Phillip M. Johnston announced this week that he is leaving his position as director of the Santa Barbara Museum of Art, although he will stay on until his successor is named. A renowned scholar of American art and antiques and an influential figure in the museum world, Johnston has left a powerful legacy at the SBMA, and he will be missed. Board member Les Charles characterized Johnston as “a man without a lot of ego, and with a lot of integrity.” Johnston has presided over several key projects at the museum, including: an ongoing re-evaluation and display of the permanent collection under the rubric “Art of the Americas”; a major touring show welcomed from the Wadsworth Atheneum in Hartford, “From Renaissance to Rococo”; and the current Rufino Tamayo retrospective, which originated at the museum and will tour internationally.

In addition to these programming achievements, Johnston provided crucial leadership at a time when the museum faced significant challenges, particularly in meeting its financial obligations. Charles recalled the situation as a dire one, saying of the museum’s finances at that time, “We had sprung a leak. The boom years of the late 1990s had come to a halt, and expenses needed to be brought into line with the museum’s income and endowment.” Johnston said he was aware of what he was walking into and knew it would not be easy, but “There was nothing else to do. Running a museum is people-intensive work, and there was no way to balance the books here without layoffs, which are always hard.”

Charles said he and other board members were concerned at first, because “Phillip was so self-deprecating and humble that even after we hired him, we weren’t sure that he would be tough enough for the hard decisions that were coming his way. We were happy to find out we were wrong. He was not only strong; he was great about it, and he did not spare himself when it came time to cut corners in the budget. We were all very impressed by that, and by how wonderfully well he did at getting to know people here, and listening to their concerns. He was definitely the right man for the job.”

Coming from the museum of the Rhode Island School of Design, Johnston embraced the opportunities available at SBMA. Among his accomplishments, he noted with special pride a list of quite varied achievements, all of which reflect his comprehensive imagining of the museum’s role in contemporary culture. “All my life I had wanted to be able to craft an overall program for an independent museum,” he said. “Given all the strengths of this collection, I felt that there must be some inventive use to which it could be put, some way to find a suitable balance between stability and change.” He spoke animatedly about such initiatives as the redesign of the museum’s park wing entrance, a project he spearheaded and for which he raised the money. “There’s still some polishing to do,” he said of that project, “but I like to think that we have already made the museum more outward-looking-the park wing entrance ought to look like a second front door, and not the ‘back door’ that it was always referred to as.”

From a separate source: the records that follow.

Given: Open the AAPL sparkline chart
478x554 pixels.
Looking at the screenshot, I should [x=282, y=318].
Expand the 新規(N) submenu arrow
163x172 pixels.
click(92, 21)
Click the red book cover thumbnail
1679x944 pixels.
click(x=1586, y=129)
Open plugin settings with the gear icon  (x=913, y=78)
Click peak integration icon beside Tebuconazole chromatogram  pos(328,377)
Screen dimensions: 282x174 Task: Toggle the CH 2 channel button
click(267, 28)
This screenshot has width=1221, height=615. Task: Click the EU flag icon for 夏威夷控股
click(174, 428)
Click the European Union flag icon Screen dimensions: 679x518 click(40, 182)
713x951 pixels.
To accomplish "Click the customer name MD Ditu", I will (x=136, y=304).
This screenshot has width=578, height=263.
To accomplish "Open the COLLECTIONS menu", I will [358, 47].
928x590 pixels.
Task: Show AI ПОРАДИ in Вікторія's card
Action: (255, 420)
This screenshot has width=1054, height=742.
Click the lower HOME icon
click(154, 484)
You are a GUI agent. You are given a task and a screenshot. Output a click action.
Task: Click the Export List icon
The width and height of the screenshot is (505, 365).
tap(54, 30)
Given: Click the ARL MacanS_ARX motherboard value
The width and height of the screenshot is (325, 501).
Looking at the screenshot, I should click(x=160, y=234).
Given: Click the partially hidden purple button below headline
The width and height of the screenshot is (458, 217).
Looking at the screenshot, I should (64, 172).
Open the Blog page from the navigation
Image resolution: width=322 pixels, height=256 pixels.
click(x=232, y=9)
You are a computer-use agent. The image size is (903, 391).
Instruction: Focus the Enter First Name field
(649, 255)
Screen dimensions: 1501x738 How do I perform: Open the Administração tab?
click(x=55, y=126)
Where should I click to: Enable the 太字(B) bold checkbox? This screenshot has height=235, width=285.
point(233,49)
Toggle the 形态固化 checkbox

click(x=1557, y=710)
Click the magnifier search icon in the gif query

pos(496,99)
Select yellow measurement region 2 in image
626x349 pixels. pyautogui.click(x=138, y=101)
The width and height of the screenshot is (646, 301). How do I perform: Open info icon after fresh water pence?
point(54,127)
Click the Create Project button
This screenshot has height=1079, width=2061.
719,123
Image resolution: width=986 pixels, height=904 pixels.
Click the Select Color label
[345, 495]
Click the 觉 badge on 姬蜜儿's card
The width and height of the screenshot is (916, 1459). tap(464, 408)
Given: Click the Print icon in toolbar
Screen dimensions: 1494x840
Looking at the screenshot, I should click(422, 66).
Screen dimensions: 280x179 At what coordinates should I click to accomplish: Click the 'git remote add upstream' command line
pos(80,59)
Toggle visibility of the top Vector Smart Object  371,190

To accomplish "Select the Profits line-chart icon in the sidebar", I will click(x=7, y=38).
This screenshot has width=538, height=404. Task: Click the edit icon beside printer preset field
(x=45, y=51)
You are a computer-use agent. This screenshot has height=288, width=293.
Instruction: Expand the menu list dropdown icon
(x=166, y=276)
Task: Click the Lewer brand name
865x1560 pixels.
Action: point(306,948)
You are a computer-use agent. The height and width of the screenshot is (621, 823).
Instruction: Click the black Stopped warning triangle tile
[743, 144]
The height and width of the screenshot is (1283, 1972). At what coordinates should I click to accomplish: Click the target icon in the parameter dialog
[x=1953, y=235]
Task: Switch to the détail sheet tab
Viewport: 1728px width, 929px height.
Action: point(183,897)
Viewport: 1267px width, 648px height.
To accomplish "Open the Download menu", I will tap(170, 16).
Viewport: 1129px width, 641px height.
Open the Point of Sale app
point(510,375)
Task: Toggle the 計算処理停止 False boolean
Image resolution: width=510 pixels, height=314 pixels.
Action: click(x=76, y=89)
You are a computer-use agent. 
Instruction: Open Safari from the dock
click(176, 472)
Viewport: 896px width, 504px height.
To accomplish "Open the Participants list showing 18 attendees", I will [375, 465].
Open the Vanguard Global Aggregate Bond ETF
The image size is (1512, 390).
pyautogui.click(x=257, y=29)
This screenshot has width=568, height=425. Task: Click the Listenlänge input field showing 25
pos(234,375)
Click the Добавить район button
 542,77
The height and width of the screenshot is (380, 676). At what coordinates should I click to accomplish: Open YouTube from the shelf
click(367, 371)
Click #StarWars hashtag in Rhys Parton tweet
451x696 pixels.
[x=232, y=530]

Johnston is effusive about SBMA. “The scale of the place is so appealing-you can actually see it in a day,” he pointed out. “That’s not true of the Met, and I think it’s a plus. The museum also neatly avoids the ‘Bilbao effect,’ as it is architecturally interesting without ostentation. The location on State Street is crucial. What a lucky thing to be there now, with all that is happening and going to happen in the area over the next few years. If only there were a way to open things up further and create a visual link or sense of a through-line between the Santa Barbara Courthouse on Anacapa and the facades on State Street.”

When asked about the process of choosing a successor, both Charles and Johnston were sanguine. Charles said the position was “definitely more attractive than when Phillip came. He has accomplished so much.” Part of Johnston’s motivation for announcing his departure has to do with timing. He wants the new director to be in place before the museum fills another key opening, that of head curator. In a characteristic display of self-awareness and generosity, Johnston wishes to leave that hire to his successor.